In vitro and in vivo amelioration of colitis using targeted delivery system of cyclosporine a in New Zealand rabbits.

Necessity to develop the efficient targeted delivery of highly potent immunosuppressant for IBD in order to avoid surgical procedure, led to fabrication and evaluation of its anti-inflammatory potential. Previously formulated cyclosporine A (Cyp A) into enteric coated capsules was further evaluated for its site-specificity in the treatment of TNBS induced colitis. Contact angle measurement studies showed excellent spreadability of the developed formulation over the hydrophilic biological tissue substrate.

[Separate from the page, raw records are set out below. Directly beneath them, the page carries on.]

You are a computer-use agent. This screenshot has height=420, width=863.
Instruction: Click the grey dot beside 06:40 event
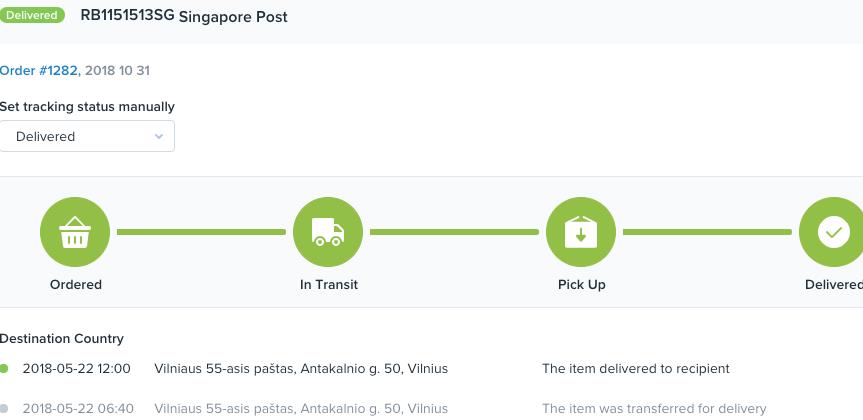(x=4, y=409)
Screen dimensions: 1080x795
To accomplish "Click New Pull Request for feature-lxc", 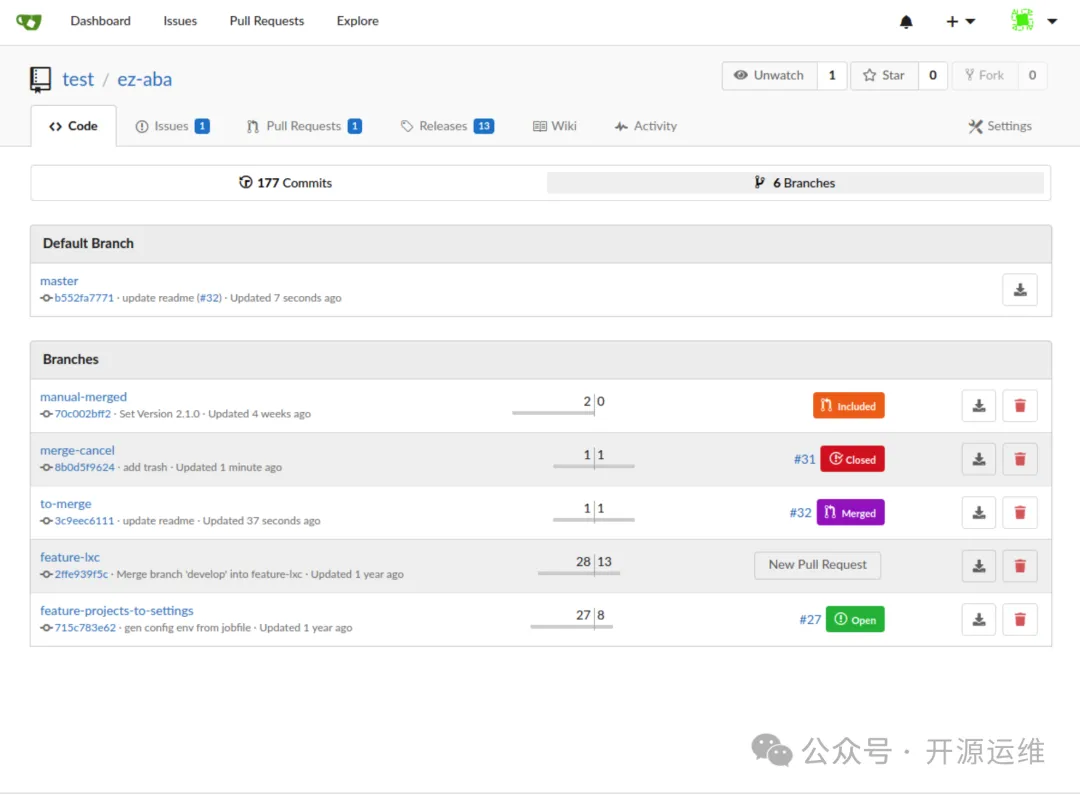I will [x=817, y=565].
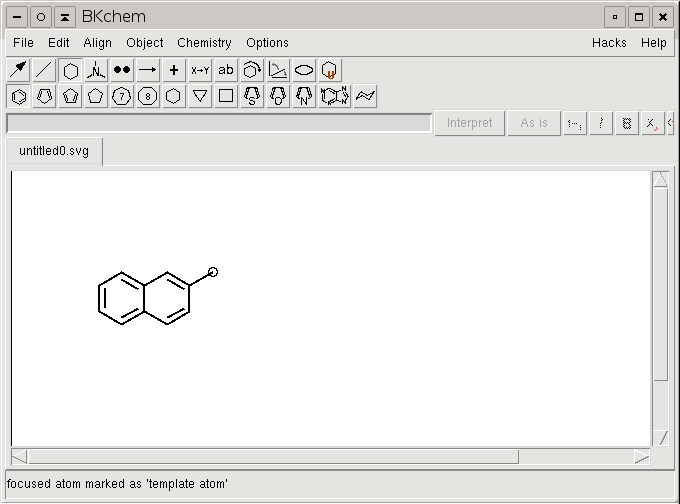The height and width of the screenshot is (504, 680).
Task: Expand the Options menu
Action: pyautogui.click(x=267, y=43)
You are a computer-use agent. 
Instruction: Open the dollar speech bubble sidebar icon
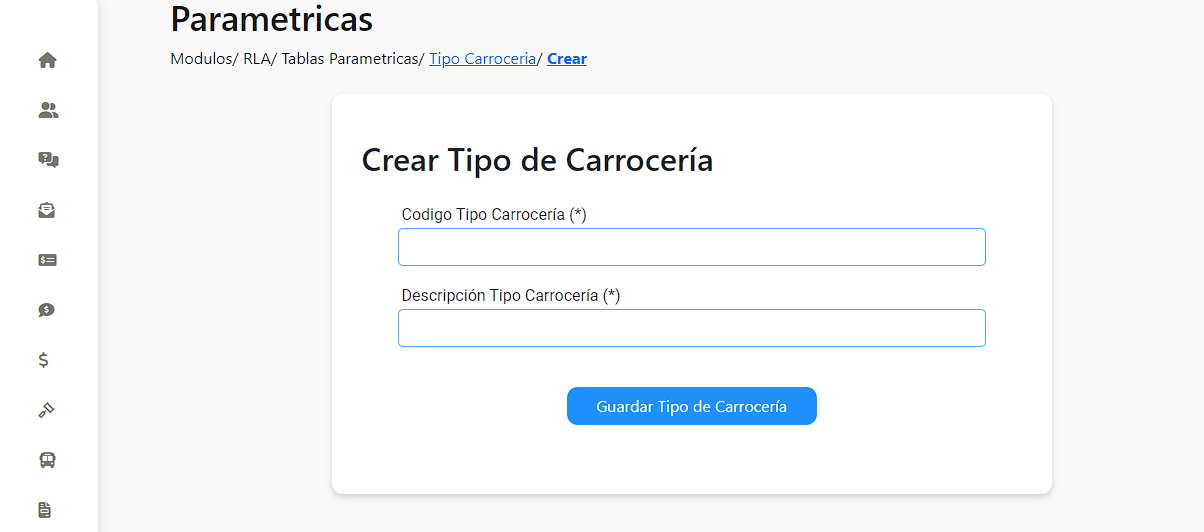click(47, 310)
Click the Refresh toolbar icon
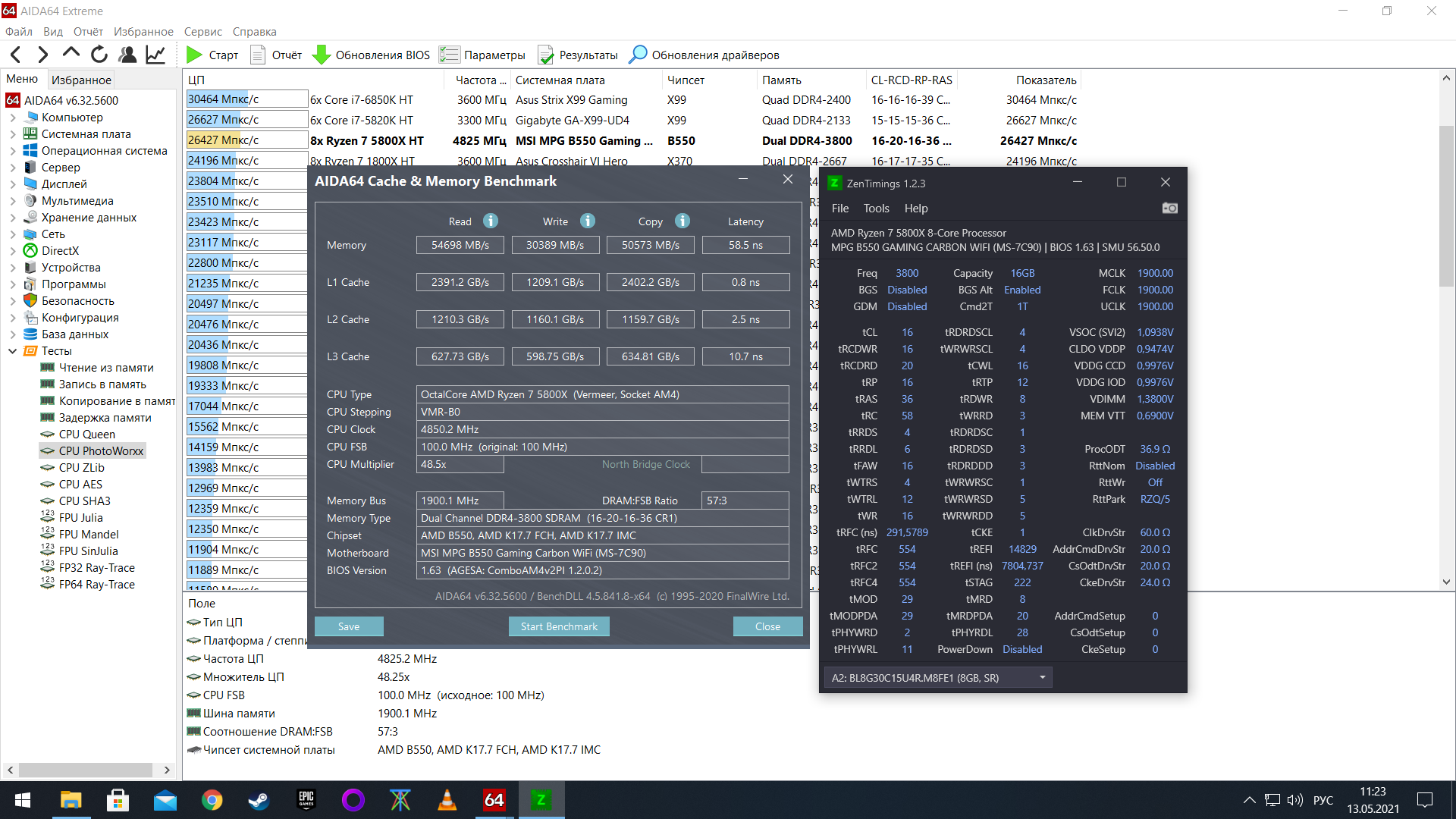Screen dimensions: 1456x819 tap(99, 55)
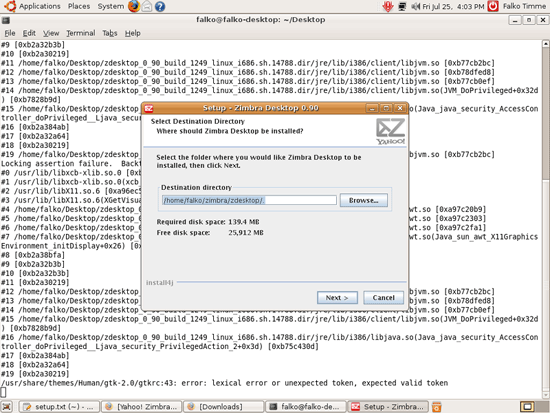Click the destination directory text field

(249, 200)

HET-CAM study demonstrates that the formulation prepared is nonirritant to the highly vascular tissues and hence can be used for the immunological sensitive tissues like inflamed intestine in IBD. Further the developed formulation has been characterized for site specificity to distal parts of intestine by pharmacokinetic studies. The appearance of drug in systemic circulation at approximately 5 hours in New Zealand strain of rabbits confirms drug delivery at distal parts of intestine. Significant reduced levels of TNF-α, IL-6 and IL-10 in drug treated animals signifies inhibition of inflammatory reactions at the TNBS treated site. Simultaneously, the change in body weight of same group of animals was observed for 15 days. Results showed a marginal recovery of body weight in Cyp A treated TNBS induced colitis animals. In conclusion, all in vitro and in vivo results confirm the successful site specific delivery and anti-inflammatory efficacy of developed formulation of Cyp A in TNBS induced colitis in New Zealand rabbits.